▸ Exercise prompt:
When you reach the line holding "1565x784 pixels. Task: Download", please begin to restate the lines word for word and continue through the last one in the material, excluding pictures.

[[ Extracted entries open ]]

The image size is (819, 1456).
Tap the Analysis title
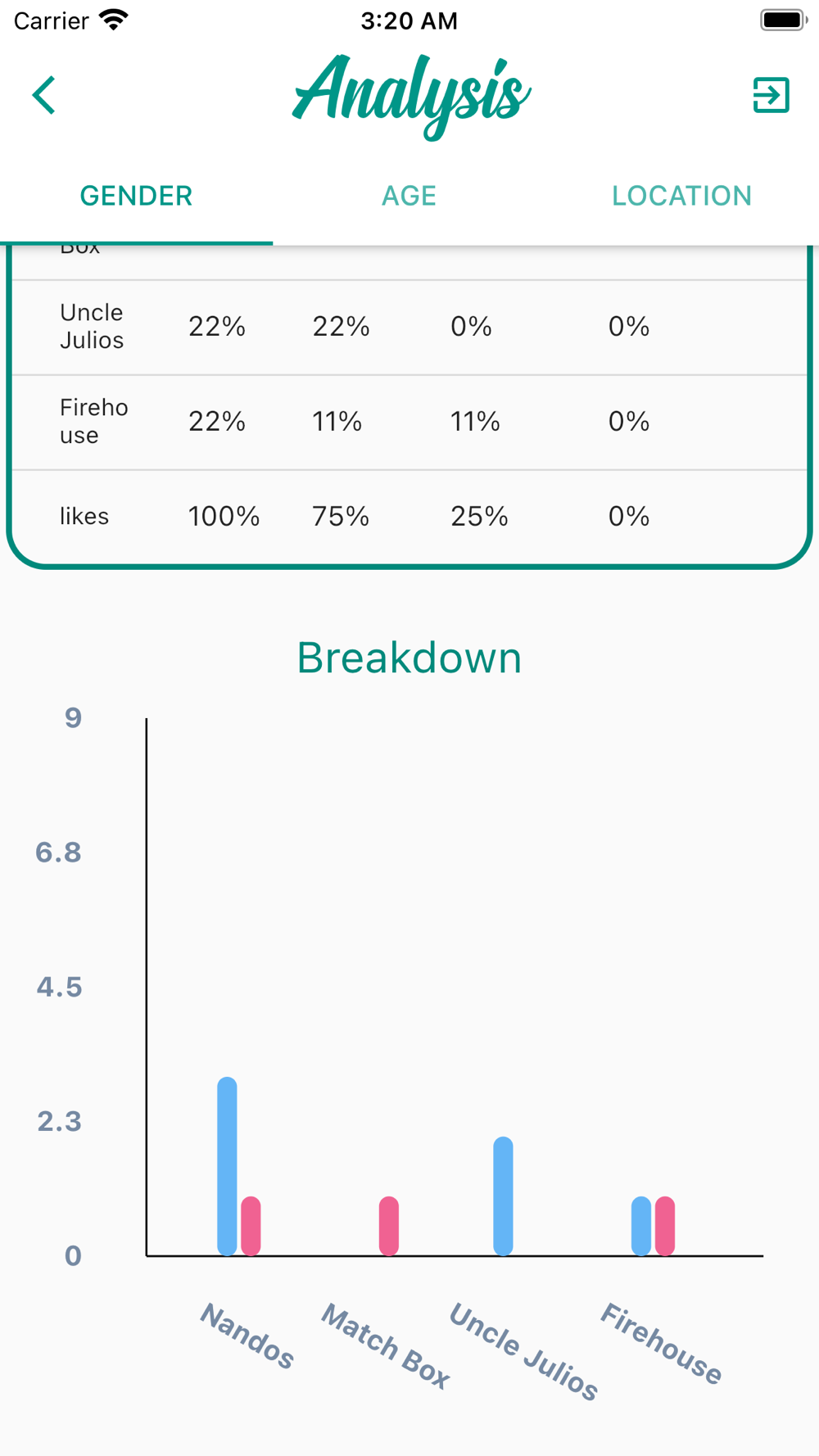[411, 95]
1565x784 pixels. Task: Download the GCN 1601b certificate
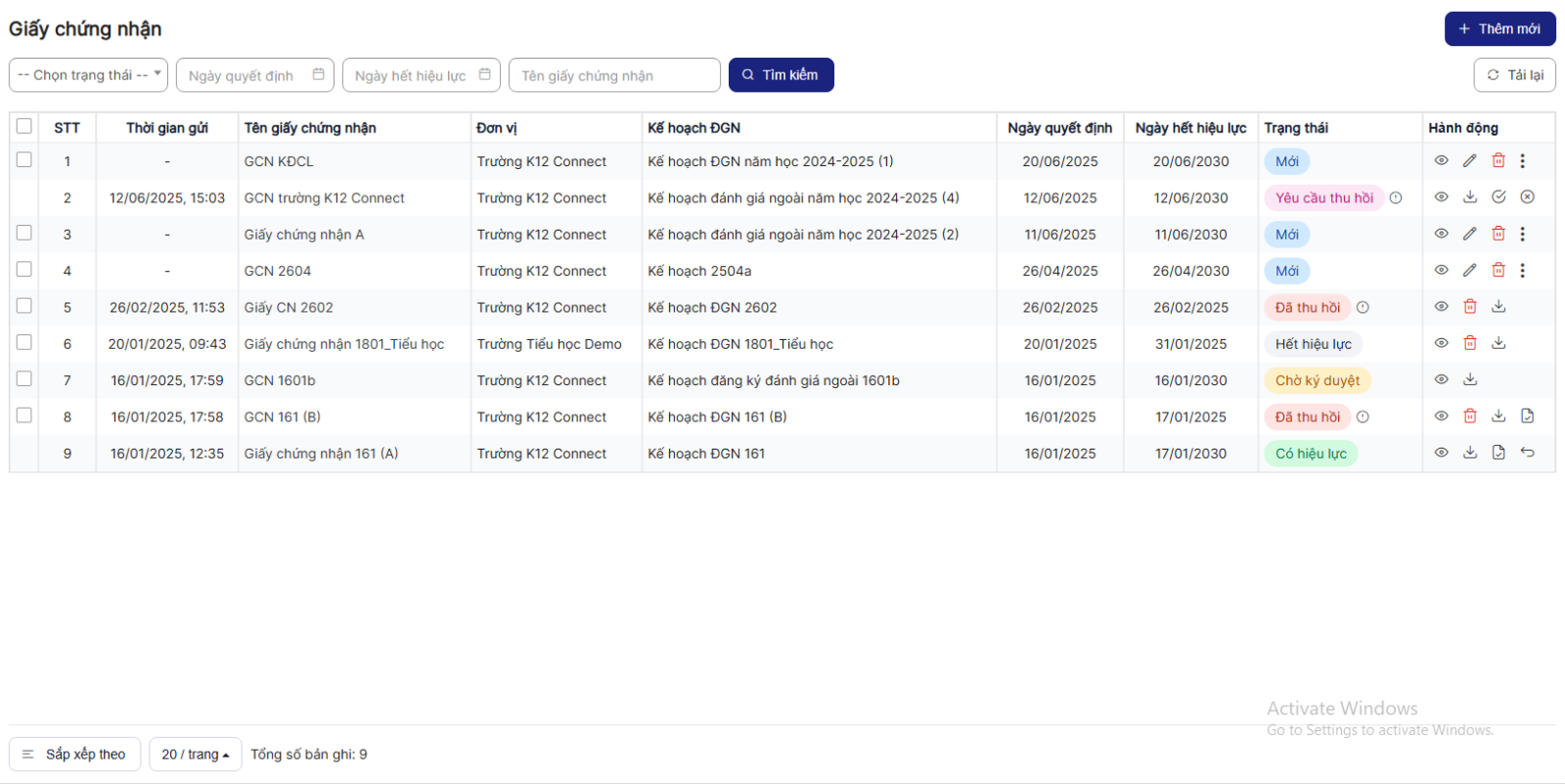pyautogui.click(x=1469, y=380)
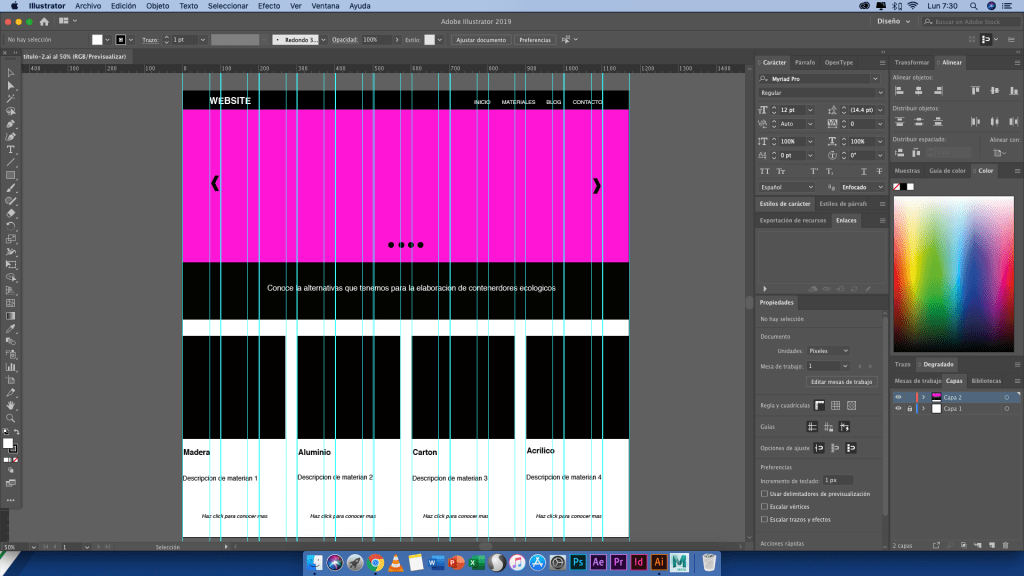Click the Editar mesas de trabajo button

point(841,382)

[[ Extracted entries closed ]]

▸ Solution:
1565x784 pixels. Task: Download the GCN 1601b certificate
pyautogui.click(x=1469, y=380)
Click the Editar mesas de trabajo button

point(841,382)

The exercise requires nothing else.